**Reading passage:**
╔══

Happy Friday y’all. Well, the “most important jobs number ever” is upon us, with NFP coming out at 7:30 CST. Consensus is calling for an addition of 180,000 job, while Goldman Sachs is the resident optimist on the street with an estimate of 200,000 additional jobs. We’ll cop out and say jobs fall somewhere in between there, and we’ll throw our hat in the ring with an estimate of 189,000 jobs.

So what does this mean for the market? Well, it’s hard to say right now, but we’ll take a stab at it. Markets have shown a considerable amount of resiliency this year as bad news has been good news and good news has been good news. Anything aside from a disastrous jobs number will probably signal to the Fed that we are ready for tapering (though the actual jobs picture is still fairly putrid – Bloomberg flashed a great chart this morning showing a massive deceleration of full-time jobs versus rapid growth in part-time jobs, rhetoric that is being translated as “a job is a job,” which I’m sure many Americans would disagree with). In our view, we’re not convinced that tapering is a death sentence for the market like some pundits are expecting. We partially outlined our stance yesterday, and we do believe that interest rate sensitive equities will take a hit, but with expectations of tapering happening sooner rather than later, perhaps equity markets have already priced in that expectation. That’s not to say that markets will surge out of the gate no matter what today, but we would refrain from calling tapering a major downside catalyst.

╚══

**Records:**

╔══

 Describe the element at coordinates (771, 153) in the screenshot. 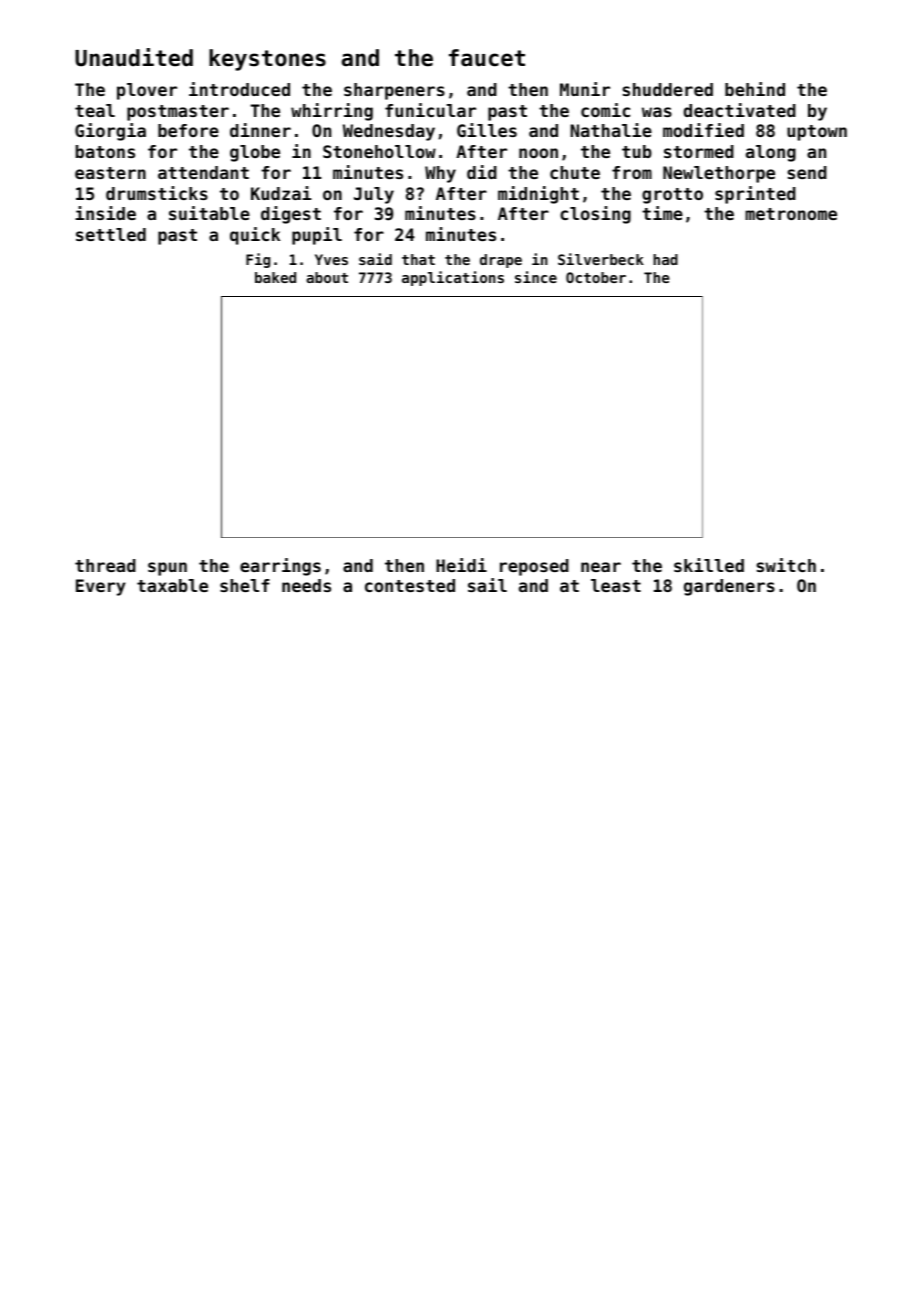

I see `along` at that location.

╚══
╔══

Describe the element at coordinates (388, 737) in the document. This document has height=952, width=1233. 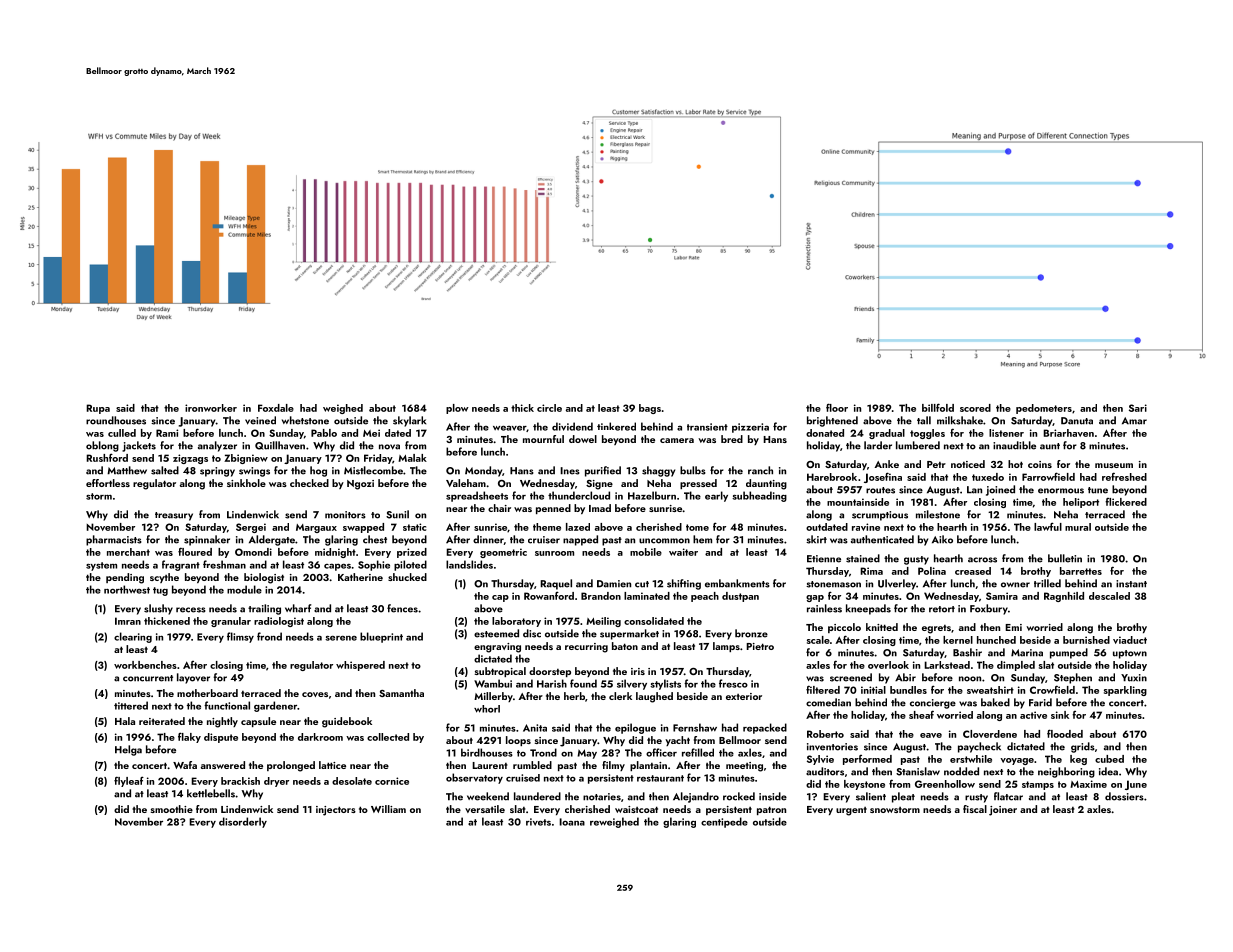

╚══

**What this task involves:** Can you retype the market commentary on the jobs report word for word, from start to finish?

**Output below:**
Happy Friday y’all. Well, the “most important jobs number ever” is upon us, with NFP coming out at 7:30 CST. Consensus is calling for an addition of 180,000 job, while Goldman Sachs is the resident optimist on the street with an estimate of 200,000 additional jobs. We’ll cop out and say jobs fall somewhere in between there, and we’ll throw our hat in the ring with an estimate of 189,000 jobs.

So what does this mean for the market? Well, it’s hard to say right now, but we’ll take a stab at it. Markets have shown a considerable amount of resiliency this year as bad news has been good news and good news has been good news. Anything aside from a disastrous jobs number will probably signal to the Fed that we are ready for tapering (though the actual jobs picture is still fairly putrid – Bloomberg flashed a great chart this morning showing a massive deceleration of full-time jobs versus rapid growth in part-time jobs, rhetoric that is being translated as “a job is a job,” which I’m sure many Americans would disagree with). In our view, we’re not convinced that tapering is a death sentence for the market like some pundits are expecting. We partially outlined our stance yesterday, and we do believe that interest rate sensitive equities will take a hit, but with expectations of tapering happening sooner rather than later, perhaps equity markets have already priced in that expectation. That’s not to say that markets will surge out of the gate no matter what today, but we would refrain from calling tapering a major downside catalyst.